He blinked back another potential tear.
“I know.”
“We talked all the time.”
On the way back to Shorehaven, having vowed to think about the all-wheel drive’s viscous coupling, I bought myself a cup of coffee and sat in my Jeep in the parking lot of a Starbucks. A soft snow began to fall, just enough to frost the windshield, so I gazed into its soothing whiteness. Tony’s deal wasn’t good enough to tempt me. Neither was Tony, cute though he was. However, I was touched by the tear that trickled down his cheek—although my sentiment was tempered by the fact that he’d lied to me about when he’d last seen Vanessa. On the last morning of Vanessa’s life, she had told Connor the trainer to leave because she’d seen Tony driving up. Connor himself had seen Tony. Yet Tony had told me the last time he’d seen her was at dinner the night before, with Vanessa monitoring his diet. Unless Connor was the one who wasn’t telling the truth.
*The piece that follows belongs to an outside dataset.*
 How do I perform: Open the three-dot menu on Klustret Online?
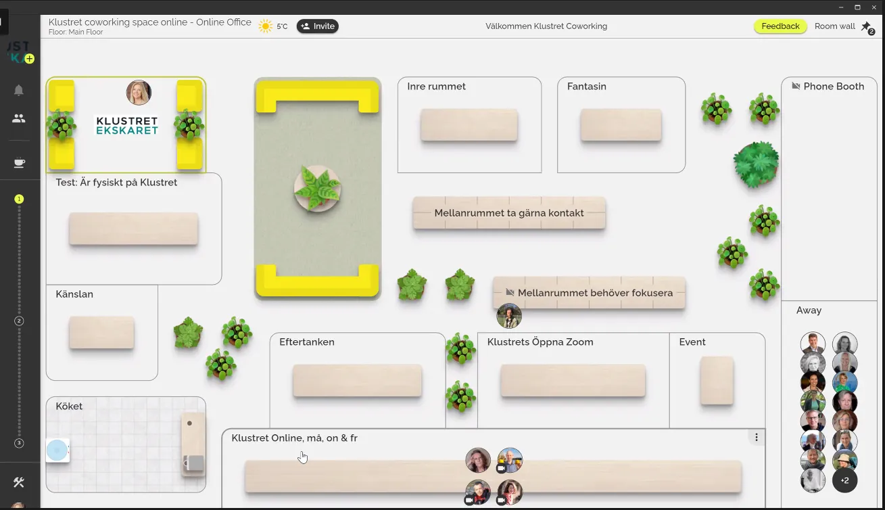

I warmed my hands on the cup and sipped the coffee. Tony seemed genuinely distressed by Vanessa’s death. Still, I remembered Nelson telling me that if he had a buck for every tear shed by killers he’d be the richest guy on Long Island. But why would Tony want to kill Vanessa? Actually, why would anyone? For once, I stopped being my own bad cop and let myself think about Nelson. In my mind, I asked him, Okay, what was to be gained by her death?
He counseled, Approach it by thinking about each person she had a relationship with.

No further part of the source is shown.